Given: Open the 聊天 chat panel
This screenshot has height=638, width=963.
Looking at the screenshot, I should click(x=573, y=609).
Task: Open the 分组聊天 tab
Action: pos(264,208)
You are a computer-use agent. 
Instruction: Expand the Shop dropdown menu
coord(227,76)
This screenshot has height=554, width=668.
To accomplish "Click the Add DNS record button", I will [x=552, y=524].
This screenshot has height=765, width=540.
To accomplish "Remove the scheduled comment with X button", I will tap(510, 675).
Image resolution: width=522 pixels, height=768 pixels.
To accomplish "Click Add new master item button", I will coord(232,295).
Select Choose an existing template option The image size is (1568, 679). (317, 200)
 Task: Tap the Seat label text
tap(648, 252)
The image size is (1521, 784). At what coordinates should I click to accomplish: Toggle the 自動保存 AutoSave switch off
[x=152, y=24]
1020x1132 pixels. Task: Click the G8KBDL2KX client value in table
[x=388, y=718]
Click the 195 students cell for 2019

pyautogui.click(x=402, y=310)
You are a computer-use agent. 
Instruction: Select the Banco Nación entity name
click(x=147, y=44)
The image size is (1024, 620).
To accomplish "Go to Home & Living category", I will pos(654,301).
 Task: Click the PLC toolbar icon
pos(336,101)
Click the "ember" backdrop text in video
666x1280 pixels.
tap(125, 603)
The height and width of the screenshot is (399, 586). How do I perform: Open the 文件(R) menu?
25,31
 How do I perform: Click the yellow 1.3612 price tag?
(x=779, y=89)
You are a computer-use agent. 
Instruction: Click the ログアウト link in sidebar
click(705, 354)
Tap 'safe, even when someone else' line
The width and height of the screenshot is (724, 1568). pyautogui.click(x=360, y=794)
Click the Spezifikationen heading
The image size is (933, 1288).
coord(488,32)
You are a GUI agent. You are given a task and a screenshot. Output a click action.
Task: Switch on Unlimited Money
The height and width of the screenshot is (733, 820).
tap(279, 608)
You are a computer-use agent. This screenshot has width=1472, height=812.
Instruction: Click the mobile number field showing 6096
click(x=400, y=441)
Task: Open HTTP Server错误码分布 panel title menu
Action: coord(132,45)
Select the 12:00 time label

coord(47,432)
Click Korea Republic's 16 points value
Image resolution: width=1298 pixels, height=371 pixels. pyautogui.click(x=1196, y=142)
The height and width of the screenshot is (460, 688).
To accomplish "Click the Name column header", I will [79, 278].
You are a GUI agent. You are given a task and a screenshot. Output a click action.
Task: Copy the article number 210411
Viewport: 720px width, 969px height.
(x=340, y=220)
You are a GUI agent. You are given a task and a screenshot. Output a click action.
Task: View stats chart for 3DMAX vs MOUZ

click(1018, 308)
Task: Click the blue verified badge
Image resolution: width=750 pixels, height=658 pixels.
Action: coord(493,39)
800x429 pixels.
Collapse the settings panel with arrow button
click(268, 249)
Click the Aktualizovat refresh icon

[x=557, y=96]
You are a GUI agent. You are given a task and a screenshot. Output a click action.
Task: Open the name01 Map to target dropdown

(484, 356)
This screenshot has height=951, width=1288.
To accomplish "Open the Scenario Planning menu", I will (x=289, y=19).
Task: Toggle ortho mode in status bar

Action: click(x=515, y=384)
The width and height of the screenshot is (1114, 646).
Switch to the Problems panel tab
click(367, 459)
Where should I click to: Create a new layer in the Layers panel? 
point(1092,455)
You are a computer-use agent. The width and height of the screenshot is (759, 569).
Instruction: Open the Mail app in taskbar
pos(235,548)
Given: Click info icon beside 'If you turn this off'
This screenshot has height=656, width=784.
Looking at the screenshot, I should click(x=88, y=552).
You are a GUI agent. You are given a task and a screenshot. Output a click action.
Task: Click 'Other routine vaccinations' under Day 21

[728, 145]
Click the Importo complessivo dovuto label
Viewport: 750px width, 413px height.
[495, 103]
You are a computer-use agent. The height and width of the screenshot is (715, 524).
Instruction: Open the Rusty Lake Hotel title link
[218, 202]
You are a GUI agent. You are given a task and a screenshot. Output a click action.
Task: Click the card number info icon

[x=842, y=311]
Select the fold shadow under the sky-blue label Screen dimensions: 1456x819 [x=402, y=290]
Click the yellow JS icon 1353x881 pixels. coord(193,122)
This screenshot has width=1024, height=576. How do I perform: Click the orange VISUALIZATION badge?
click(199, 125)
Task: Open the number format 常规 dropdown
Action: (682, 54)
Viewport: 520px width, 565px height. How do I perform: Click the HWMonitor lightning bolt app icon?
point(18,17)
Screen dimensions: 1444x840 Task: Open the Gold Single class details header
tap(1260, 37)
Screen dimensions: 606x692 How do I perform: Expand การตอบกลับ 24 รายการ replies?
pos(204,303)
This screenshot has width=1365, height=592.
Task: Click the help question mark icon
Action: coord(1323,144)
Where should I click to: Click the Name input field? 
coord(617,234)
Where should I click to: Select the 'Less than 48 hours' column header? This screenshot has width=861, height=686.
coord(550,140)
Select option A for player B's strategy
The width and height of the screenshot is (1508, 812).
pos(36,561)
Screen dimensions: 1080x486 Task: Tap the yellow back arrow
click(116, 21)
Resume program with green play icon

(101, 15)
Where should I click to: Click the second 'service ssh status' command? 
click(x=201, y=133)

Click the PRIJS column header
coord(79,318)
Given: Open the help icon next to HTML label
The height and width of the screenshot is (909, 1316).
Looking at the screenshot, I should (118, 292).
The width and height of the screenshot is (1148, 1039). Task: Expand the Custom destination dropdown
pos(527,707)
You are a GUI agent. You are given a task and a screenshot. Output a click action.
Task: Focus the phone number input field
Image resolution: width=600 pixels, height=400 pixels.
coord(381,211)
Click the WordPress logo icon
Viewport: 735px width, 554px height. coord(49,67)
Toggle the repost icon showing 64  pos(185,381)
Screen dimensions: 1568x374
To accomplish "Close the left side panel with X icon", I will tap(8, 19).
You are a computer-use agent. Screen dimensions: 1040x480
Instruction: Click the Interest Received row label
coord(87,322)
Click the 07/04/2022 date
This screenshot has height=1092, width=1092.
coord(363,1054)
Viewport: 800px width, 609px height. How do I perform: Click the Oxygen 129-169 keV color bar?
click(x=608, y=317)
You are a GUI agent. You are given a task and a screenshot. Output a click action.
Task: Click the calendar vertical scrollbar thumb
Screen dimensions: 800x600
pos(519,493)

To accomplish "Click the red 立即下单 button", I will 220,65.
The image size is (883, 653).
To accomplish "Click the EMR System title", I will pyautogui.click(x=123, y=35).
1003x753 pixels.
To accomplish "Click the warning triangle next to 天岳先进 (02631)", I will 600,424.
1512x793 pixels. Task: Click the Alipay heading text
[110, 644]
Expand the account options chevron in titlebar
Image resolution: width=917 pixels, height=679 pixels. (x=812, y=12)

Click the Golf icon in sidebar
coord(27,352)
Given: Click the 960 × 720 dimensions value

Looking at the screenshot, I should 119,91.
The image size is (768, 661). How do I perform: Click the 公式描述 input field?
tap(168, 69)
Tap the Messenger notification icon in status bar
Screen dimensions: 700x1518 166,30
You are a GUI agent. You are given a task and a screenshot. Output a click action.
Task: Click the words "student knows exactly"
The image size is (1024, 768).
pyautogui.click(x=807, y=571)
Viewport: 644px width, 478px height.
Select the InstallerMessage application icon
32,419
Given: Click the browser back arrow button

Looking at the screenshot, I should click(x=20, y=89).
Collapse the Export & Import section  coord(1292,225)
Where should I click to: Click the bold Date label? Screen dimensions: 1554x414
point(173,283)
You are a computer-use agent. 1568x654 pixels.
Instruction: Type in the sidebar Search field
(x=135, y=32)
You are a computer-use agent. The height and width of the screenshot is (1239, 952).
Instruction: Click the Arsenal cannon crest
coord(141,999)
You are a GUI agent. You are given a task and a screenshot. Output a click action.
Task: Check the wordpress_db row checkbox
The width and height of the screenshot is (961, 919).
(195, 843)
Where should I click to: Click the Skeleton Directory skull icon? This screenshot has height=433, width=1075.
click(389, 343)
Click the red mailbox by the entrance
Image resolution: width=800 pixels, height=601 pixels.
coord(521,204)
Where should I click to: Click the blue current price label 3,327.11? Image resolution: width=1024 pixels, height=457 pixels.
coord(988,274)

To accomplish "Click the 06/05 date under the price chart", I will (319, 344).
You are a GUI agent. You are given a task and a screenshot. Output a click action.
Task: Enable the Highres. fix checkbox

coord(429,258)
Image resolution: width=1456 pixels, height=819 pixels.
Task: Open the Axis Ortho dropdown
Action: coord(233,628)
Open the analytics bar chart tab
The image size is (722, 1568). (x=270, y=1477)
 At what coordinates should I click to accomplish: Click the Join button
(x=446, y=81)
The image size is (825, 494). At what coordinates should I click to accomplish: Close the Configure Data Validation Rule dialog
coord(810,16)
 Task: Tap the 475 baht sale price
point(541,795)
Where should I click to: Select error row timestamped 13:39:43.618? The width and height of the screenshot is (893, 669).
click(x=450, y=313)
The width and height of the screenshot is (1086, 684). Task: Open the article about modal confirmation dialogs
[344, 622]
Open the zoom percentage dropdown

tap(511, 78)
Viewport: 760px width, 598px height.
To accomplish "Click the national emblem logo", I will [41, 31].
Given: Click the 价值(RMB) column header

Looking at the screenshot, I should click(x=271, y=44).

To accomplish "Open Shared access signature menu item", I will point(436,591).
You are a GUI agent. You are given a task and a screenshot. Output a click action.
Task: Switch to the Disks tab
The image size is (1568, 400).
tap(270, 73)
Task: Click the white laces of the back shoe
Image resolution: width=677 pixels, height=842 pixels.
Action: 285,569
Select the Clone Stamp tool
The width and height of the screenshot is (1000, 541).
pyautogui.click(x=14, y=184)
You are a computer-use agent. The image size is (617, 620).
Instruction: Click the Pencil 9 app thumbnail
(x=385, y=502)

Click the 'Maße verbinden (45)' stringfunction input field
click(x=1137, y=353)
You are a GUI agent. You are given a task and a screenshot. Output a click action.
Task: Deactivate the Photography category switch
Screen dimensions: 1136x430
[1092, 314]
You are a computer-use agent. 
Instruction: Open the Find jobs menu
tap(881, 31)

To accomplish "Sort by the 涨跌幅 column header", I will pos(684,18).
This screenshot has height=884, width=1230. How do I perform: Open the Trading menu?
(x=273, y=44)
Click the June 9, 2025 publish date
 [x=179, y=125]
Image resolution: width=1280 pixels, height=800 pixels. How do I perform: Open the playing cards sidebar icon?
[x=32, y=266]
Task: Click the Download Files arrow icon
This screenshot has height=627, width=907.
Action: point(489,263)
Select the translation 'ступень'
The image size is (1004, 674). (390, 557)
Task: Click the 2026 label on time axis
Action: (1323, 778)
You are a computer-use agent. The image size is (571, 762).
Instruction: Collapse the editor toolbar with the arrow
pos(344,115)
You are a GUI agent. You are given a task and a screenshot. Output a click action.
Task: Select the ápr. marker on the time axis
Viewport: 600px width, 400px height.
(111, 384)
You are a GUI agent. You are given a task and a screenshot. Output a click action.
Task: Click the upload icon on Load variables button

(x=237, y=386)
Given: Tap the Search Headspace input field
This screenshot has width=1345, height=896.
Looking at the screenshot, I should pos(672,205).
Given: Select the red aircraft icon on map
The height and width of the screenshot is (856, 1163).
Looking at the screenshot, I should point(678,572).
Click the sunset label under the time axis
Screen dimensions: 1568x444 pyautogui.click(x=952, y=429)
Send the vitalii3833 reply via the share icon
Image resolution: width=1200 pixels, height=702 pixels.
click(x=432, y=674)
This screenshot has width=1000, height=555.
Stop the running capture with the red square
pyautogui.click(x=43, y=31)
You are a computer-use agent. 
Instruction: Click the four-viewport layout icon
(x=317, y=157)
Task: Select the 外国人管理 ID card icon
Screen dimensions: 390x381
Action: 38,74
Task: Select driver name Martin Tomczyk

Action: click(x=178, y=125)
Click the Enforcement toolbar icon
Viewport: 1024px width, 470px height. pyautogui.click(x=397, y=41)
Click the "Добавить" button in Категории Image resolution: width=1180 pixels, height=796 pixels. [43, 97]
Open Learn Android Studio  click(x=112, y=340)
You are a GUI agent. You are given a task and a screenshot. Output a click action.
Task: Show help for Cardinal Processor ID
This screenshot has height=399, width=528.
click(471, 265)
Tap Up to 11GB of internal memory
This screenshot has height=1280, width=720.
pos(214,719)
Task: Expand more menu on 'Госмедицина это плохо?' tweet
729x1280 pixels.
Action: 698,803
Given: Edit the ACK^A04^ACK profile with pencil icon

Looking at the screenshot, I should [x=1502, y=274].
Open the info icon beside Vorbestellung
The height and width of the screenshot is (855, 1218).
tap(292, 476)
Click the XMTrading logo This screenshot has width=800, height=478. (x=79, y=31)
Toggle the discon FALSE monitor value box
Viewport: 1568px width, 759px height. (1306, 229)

========

- **What is being asked**
Return only the lines of the records in which the string "item" appears.

- **Answer box**
To accomplish "Click Add new master item button", I will coord(232,295).
To accomplish "Open Shared access signature menu item", I will point(436,591).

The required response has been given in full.